▸ Given records

※ ※ ※

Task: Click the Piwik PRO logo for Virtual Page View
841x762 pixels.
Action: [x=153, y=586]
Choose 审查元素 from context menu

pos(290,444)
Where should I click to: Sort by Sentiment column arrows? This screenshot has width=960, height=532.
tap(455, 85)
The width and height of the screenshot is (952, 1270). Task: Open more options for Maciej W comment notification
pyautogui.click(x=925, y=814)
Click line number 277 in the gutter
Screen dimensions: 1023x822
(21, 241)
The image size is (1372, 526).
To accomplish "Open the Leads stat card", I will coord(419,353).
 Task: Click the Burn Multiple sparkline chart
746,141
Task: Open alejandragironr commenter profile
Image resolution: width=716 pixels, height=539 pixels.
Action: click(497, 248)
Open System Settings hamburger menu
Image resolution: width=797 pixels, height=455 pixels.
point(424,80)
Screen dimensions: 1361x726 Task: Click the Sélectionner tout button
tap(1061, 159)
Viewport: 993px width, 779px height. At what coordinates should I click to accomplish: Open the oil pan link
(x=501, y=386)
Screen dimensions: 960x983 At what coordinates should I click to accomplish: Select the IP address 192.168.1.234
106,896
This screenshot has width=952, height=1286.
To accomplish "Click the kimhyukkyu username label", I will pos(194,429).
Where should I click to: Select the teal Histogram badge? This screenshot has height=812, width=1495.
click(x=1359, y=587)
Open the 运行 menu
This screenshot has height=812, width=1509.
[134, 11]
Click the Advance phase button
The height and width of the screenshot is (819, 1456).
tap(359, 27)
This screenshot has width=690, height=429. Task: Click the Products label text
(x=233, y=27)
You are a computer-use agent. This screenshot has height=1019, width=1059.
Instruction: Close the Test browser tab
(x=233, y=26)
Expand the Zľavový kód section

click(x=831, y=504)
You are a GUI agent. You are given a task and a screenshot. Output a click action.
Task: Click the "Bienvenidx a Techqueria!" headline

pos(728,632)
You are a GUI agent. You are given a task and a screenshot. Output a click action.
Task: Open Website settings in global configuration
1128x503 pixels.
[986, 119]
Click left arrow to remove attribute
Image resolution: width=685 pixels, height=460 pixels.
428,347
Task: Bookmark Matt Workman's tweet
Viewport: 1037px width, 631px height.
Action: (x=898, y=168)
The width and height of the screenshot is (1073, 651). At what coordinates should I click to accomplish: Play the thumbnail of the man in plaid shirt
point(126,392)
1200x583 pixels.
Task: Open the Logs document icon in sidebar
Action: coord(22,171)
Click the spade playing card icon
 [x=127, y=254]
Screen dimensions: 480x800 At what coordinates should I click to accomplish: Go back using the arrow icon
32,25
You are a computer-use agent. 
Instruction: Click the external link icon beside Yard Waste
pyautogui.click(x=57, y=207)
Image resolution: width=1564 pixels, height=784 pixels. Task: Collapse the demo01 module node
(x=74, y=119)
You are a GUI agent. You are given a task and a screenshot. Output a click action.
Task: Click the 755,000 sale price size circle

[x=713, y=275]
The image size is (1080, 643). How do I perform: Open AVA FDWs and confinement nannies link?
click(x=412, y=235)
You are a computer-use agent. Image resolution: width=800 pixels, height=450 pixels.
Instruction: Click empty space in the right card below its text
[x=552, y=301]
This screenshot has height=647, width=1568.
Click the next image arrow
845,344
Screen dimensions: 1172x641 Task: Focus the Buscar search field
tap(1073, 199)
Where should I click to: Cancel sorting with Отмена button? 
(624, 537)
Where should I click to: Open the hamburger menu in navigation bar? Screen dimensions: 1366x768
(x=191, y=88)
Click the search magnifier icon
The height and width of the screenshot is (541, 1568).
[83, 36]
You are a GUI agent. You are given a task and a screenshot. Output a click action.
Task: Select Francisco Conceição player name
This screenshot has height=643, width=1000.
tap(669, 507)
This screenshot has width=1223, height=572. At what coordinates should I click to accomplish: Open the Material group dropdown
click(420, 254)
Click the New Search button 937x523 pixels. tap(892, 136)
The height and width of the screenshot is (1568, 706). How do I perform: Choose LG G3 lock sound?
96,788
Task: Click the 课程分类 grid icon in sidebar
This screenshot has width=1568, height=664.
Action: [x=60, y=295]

※ ※ ※

▸ Task goal
How many lines in the records above hold the string "will"? Only the number is wanted.

▸ Output of the task
2